Pendant l’enquête suivant la demande de clémence d’une des parties, la Commission avait procédé à des vérifications surprises dans les locaux des entreprises concernées au cours desquelles elle avait trouvé des conversations téléphoniques enregistrées illégalement et des notes écrites y faisant référence.
Ces documents avaient été utilisés par la Commission comme moyen de preuve pour retenir la culpabilité des entreprises en cause. Les requérantes avaient donc introduit un recours devant le Tribunal pour contester la légalité de ces pièces.
A cette occasion, le Tribunal a rappelé que le principe prévalant en droit de l’Union est celui de la libre appréciation des preuves, qui implique d’une part que la recevabilité d’un élément de preuve obtenu régulièrement ne peut être contestée devant le Tribunal, et d’autre part, que la force probante des preuves régulièrement produites est appréciée sur la base de leur crédibilité.

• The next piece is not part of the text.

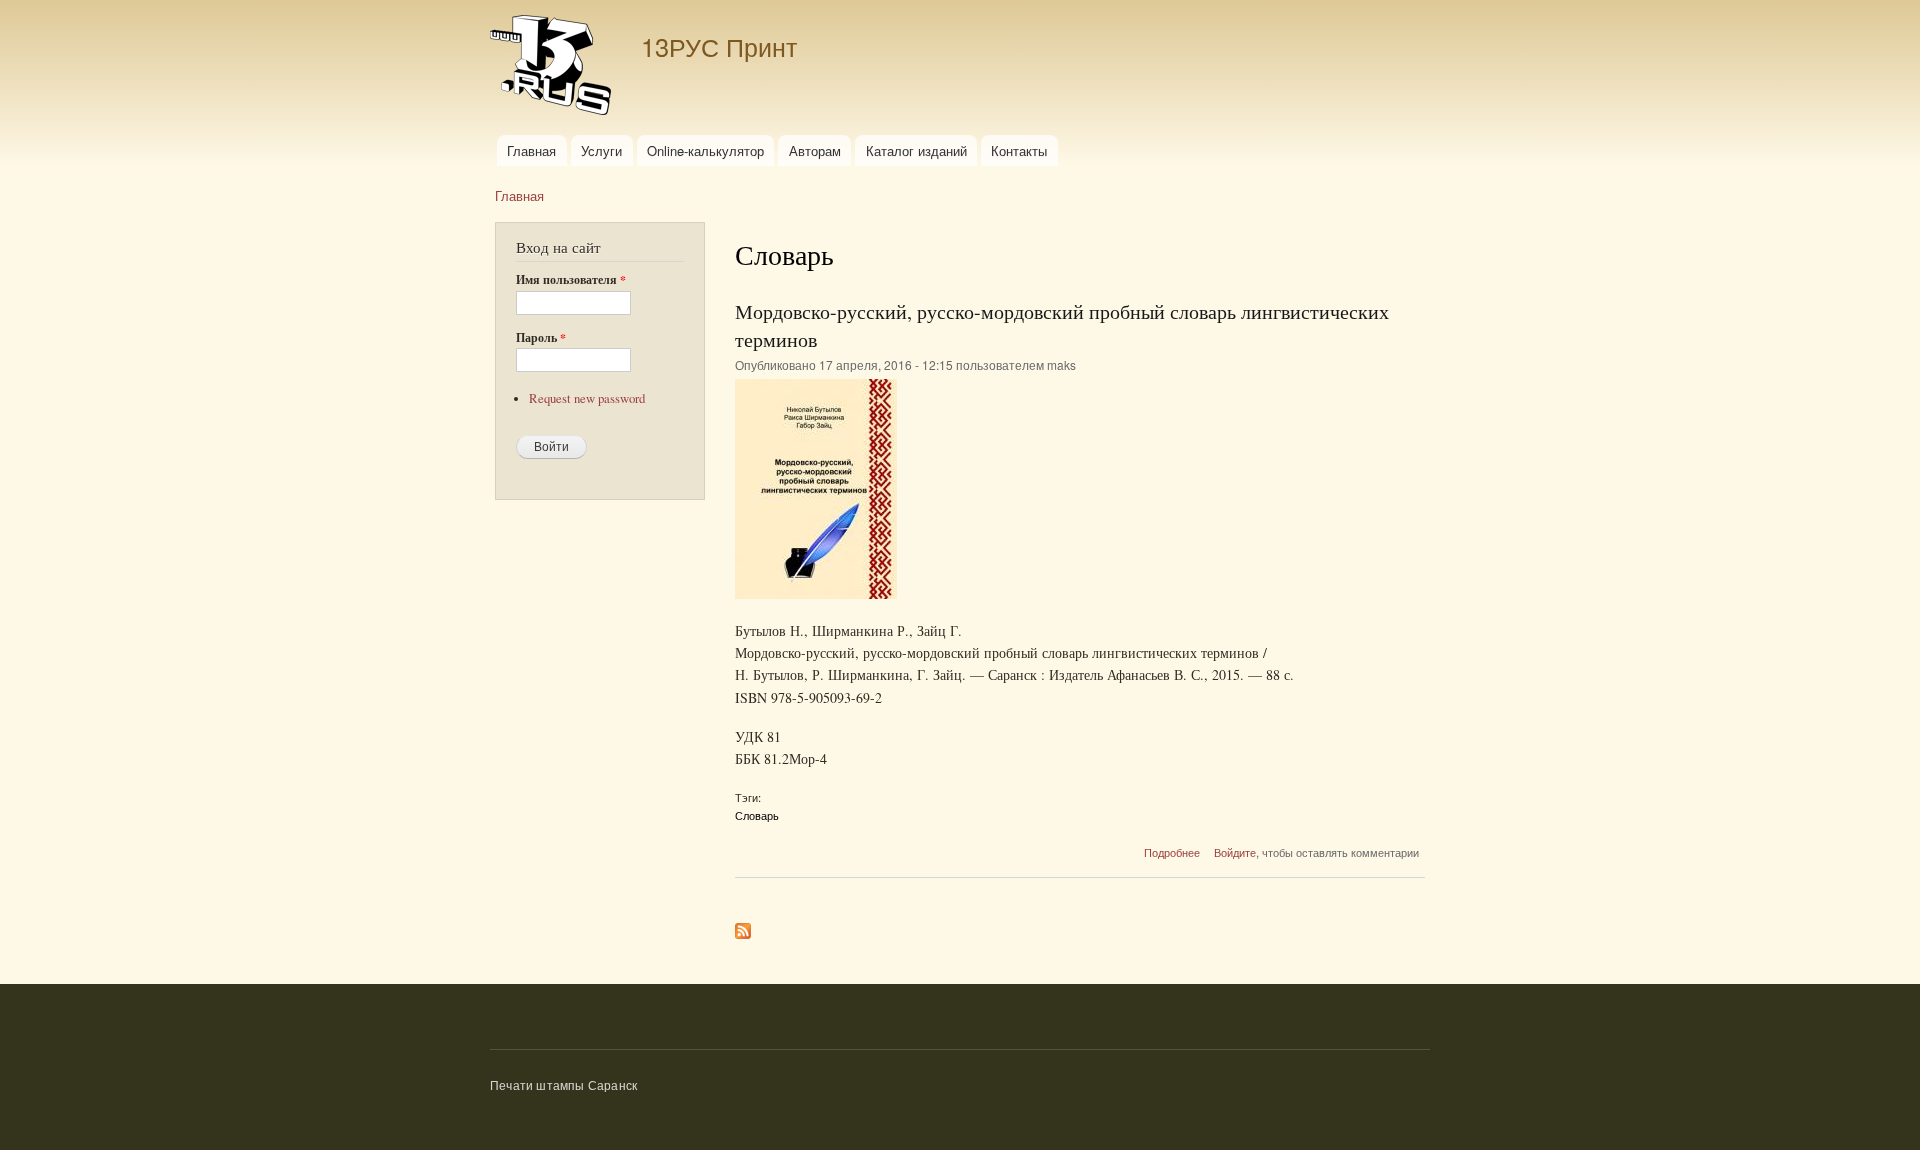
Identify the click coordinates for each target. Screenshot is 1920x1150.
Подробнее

En considération de ce principe, le Tribunal a contrôlé, conformément à la jurisprudence de la Cour européenne des droits de l’Homme, que l’admission d’un élément de preuve obtenu en violation de l’article 8 de la Convention européenne de sauvegarde des droits de l’Homme (CESDH) consacrant le droit à la vie privée ne constituait pas une atteinte aux principes d’équité posés par l’article 6§1 de la CESDH et donc que les droits de la défense des entreprises poursuivies avaient été respectés.
Partant, le Tribunal a jugé que les parties requérantes n’avaient pas été privées de leur droit à un procès équitable dès lors qu’elles avaient eu accès à l’ensemble des enregistrements audio et des notes écrites les accompagnant. Par ailleurs, la Commission ne s’était pas fondée uniquement sur ces enregistrements, mais également sur d’autres éléments probatoires, pour retenir la culpabilité des entreprises en cause et avait vérifié la concordance des enregistrements litigieux avec les autres pièces versées au dossier.
Ainsi, le Tribunal en a conclu que la Commission avait utilisé à bon droit les enregistrements comme élément de preuve des pratiques anticoncurrentielles alléguées, puisqu’elle les avait régulièrement obtenus au cours de son enquête, quand bien même ceux-ci avaient été recueillis de façon illégale par l’une des parties à l’entente.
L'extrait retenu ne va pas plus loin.